Le commissaire :      Vous avez fourni deux ou trois documents qui parlent de mise à pied et ils vont dans le même sens en expliquant qu’on procédait à une réorganisation et à une restructuration du service et que l’on optait pour les ventes à commission plutôt que pour les ventes sans commission. Qu’est-ce qui vous fait croire ou avez-vous des preuves que vous avez été précisément mis à pied en raison des informations que vous possédiez?

 

Le demandeur :       Je ne comprenais pas pourquoi, Monsieur, ils m’avaient ciblé pour me mettre à pied. La seule raison logique à laquelle je pouvais songer était mon refus d’adhérer à la philosophie de la banque et le fait que j’avais connaissance de renseignements de nature délicate.

 

Le commissaire :      Mais tout ça, c’est des suppositions. Vous n’avez rien d’écrit qui...

 

Le demandeur :       C’est la peur, Monsieur, j’ai peur.

 

Le commissaire :     D’accord. Je dois trancher sur les faits. Je vais donc comparer votre crainte subjective avec les éléments de preuve documentaires que vous m’avez soumis et je vais les soupeser. Avez-vous des renseignements au sujet de la structure actuelle du bureau d’Aurex à New York?

 

Le demandeur :       Non, Monsieur.

 

Le commissaire :     Donc, vous ne savez pas s’ils ont effectivement réduit leurs effectifs?

 

Le demandeur :       Je l’ignore, Monsieur.

 

Le commissaire :     C’est que, sans le savoir, si je savais qu’ils menaçaient dans les lettres de réduire leurs effectifs pour ensuite se débarrasser de vous tout en conservant tous les autres employés et qu’ils n’auraient pas recouru à des mandataires pour la vente, on pourrait faire un lien logique entre leurs tentatives pour se débarrasser de vous et l’absence de changement.
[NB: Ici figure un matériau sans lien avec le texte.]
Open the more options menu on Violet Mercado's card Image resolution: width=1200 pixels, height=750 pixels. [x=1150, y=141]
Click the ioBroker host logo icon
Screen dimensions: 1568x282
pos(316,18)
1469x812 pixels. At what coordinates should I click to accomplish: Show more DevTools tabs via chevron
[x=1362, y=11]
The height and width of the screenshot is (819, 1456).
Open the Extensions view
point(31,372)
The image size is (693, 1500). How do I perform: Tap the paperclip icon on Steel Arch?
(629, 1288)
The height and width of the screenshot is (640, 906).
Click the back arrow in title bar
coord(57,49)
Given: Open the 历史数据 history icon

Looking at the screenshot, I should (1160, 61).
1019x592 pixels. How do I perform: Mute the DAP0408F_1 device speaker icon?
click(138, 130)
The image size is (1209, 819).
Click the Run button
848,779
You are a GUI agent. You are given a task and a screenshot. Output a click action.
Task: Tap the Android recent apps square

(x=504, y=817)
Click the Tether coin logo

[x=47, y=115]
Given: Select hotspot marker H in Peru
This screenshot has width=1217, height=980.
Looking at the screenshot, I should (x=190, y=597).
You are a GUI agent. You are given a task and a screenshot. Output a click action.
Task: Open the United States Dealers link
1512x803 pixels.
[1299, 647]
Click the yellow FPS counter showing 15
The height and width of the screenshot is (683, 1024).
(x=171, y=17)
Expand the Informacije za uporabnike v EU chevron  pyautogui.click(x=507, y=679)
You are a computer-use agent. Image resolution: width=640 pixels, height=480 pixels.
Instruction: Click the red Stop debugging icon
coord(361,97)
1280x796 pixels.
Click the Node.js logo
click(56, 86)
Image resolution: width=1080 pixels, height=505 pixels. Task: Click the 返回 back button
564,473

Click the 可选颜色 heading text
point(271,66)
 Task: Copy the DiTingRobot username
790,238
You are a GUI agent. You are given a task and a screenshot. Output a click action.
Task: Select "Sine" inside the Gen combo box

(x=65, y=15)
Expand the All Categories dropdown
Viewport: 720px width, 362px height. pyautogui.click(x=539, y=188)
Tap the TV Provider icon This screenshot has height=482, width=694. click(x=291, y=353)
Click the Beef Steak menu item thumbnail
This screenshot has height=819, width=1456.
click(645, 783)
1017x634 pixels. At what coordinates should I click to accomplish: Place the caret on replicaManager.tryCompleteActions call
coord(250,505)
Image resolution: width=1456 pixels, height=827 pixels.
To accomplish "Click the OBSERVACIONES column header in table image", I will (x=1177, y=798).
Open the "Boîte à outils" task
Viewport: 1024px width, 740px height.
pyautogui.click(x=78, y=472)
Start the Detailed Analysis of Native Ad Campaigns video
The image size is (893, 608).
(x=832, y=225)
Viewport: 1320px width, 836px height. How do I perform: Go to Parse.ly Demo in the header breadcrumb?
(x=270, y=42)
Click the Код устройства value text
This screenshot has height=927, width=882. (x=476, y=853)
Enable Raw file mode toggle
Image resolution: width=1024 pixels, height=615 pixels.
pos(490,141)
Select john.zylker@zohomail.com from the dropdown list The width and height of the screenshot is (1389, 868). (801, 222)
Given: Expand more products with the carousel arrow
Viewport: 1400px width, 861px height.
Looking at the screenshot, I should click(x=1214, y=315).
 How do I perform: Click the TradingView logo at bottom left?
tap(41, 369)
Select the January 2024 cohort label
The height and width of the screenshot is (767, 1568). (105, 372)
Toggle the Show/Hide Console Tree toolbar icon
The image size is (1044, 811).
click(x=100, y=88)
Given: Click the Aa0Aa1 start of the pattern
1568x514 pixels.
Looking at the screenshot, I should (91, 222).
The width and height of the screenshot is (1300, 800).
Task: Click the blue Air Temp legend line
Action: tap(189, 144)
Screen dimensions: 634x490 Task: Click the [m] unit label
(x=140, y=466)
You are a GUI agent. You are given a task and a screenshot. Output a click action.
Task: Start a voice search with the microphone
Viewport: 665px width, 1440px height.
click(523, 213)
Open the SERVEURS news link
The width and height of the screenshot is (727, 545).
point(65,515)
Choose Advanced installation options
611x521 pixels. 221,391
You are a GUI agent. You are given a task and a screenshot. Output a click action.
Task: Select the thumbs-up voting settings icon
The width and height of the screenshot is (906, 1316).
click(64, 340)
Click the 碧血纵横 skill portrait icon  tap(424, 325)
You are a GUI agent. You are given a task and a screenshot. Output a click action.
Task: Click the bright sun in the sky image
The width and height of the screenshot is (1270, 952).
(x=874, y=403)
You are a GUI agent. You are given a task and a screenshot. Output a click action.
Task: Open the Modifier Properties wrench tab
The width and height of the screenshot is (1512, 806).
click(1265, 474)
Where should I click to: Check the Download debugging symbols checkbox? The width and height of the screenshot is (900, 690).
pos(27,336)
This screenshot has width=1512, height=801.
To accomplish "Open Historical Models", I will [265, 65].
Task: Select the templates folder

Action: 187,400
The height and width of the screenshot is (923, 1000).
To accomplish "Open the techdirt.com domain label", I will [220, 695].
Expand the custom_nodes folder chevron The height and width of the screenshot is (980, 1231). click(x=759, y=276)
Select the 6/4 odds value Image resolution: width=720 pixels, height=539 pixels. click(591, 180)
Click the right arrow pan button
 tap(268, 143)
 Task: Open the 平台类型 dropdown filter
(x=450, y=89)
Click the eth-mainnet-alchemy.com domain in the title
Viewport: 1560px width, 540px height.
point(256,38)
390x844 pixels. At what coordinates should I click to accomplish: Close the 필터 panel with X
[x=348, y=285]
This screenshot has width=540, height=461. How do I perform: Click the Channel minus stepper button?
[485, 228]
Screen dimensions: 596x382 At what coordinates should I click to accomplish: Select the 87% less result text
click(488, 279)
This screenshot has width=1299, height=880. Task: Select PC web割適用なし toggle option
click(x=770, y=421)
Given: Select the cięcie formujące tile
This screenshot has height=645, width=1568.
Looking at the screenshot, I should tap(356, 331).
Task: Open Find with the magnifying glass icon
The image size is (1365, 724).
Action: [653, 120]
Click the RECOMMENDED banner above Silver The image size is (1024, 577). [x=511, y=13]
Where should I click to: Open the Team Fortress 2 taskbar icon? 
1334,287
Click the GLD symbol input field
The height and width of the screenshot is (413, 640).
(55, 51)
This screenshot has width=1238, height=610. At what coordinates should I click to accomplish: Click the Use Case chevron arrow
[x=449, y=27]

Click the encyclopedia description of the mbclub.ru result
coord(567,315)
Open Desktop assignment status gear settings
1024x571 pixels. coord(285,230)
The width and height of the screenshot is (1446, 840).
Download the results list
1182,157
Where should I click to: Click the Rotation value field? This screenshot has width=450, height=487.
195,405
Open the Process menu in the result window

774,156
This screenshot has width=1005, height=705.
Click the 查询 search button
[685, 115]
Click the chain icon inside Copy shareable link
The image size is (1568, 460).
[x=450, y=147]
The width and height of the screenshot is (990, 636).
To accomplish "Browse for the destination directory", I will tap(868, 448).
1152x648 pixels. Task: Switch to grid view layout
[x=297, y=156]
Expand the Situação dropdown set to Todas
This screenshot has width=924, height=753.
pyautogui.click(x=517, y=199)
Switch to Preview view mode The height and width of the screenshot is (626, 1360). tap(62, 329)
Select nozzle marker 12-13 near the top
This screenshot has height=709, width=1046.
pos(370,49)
Mais nous ne savons pas si des changements ont été effectués au sein de ce bureau, n’est-ce pas?

 

Le demandeur :       La seule chose que je puisse dire...

 

Le commissaire :     Je n’en ai aucune idée. Ce n’est donc qu’une supposition.

 

Le demandeur :       La seule chose que je puisse dire, Monsieur, c’est que j’ai laissé les gens là-bas.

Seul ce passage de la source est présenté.